Al Jazeera: "US senators outraged by Pakistan's jailing of a doctor for helping the CIA track down Osama bin Laden have voted to cut aid to Islamabad by $33mn -- one million for each year in the doctor's sentence. 'It's arbitrary, but the hope is that Pakistan will realise we are serious,' said Senator Richard Durbin after the unanimous 30-0 vote by the Senate Appropriations Committee on Thursday."

New York Times: "French President François Hollande made a surprise visit to French troops in Kapisa Province, [Afghanistan,] on Friday, assuring them that their mission in Afghanistan would be over this year."

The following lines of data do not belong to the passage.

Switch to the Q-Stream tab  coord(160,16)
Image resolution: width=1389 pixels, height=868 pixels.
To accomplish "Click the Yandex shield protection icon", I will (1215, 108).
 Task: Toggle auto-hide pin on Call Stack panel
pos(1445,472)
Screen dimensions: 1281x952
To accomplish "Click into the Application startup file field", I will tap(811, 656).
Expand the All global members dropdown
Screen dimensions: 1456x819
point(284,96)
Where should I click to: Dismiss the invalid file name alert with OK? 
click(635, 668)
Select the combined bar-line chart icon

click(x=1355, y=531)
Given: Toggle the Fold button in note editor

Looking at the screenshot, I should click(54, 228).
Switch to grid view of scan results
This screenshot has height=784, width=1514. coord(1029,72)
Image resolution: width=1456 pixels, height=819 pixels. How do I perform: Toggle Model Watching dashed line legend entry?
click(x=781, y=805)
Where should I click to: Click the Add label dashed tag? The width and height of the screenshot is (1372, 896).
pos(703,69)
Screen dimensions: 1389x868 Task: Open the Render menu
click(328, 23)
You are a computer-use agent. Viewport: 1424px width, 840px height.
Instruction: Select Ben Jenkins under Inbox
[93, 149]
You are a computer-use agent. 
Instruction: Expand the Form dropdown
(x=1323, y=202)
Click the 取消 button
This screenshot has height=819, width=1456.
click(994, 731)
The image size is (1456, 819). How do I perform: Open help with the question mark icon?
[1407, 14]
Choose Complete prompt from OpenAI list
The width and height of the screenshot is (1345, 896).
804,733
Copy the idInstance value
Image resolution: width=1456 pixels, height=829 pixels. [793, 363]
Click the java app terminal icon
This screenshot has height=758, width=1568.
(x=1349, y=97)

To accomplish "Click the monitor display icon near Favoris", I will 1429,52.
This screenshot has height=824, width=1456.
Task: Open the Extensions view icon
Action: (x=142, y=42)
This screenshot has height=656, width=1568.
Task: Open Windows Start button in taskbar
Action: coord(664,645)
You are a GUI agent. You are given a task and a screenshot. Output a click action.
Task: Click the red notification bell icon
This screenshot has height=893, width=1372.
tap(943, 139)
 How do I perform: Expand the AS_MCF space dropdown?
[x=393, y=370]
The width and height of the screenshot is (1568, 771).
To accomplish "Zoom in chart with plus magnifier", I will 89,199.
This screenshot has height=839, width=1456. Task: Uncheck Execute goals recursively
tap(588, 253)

New York Times: "The investigations editor [of the Albany, New York, Times Union], J. Robert Port, said he believed that the city's mayor and local law enforcement agencies targeted his wife's business in retaliation for critical coverage in his newspaper, including a series of articles questioning the practices of an undercover unit of the sheriff's office that investigated drug cases, prostitution and gambling.

Reader Comments (3)

I love that bit about the Unabomber...with all the really gross news about Romney's lies and evasions, humor is much needed.

May 25, 2012 | Unregistered Commenteralphonsegaston

I wonder if the warden at the Colorado Supermax brought old Ted a bottle of champagne, some brie and a baguette for him to enjoy under a picture of Harvard Yard. Nah....he'd probably figure a way to combine the bubbly the brie and the bread into some kind of high explosive. Those Harvard guys are tricky.

May 25, 2012 | Unregistered CommenterAkhilleus

Ah, Harvard––– I am close to many, mostly Jews, who have graced their halls and lived to tell about it. In 1920 Harvard imposed a quota to restrict the number of Jews. In 1924 former president, Charles Eliot publicly declared it "unfortunate" that growing number of the "Jewish race" were intermarrying with Christians. Few such marriages turn out well, he said, and since biologists had determined that Jews are "prepotent" their children "will look like Jews only."

Harvard accepted a few blacks, but president Lowell refused to allow them to reside in freshman dorms with whites.

Always good to recall the good old days when we had those golden years of equality and good fortune––when the bubbly and the brie were a lot cheaper and the skies were sunny all day––or was it "nothin like blue skies" that Bing kept singing about.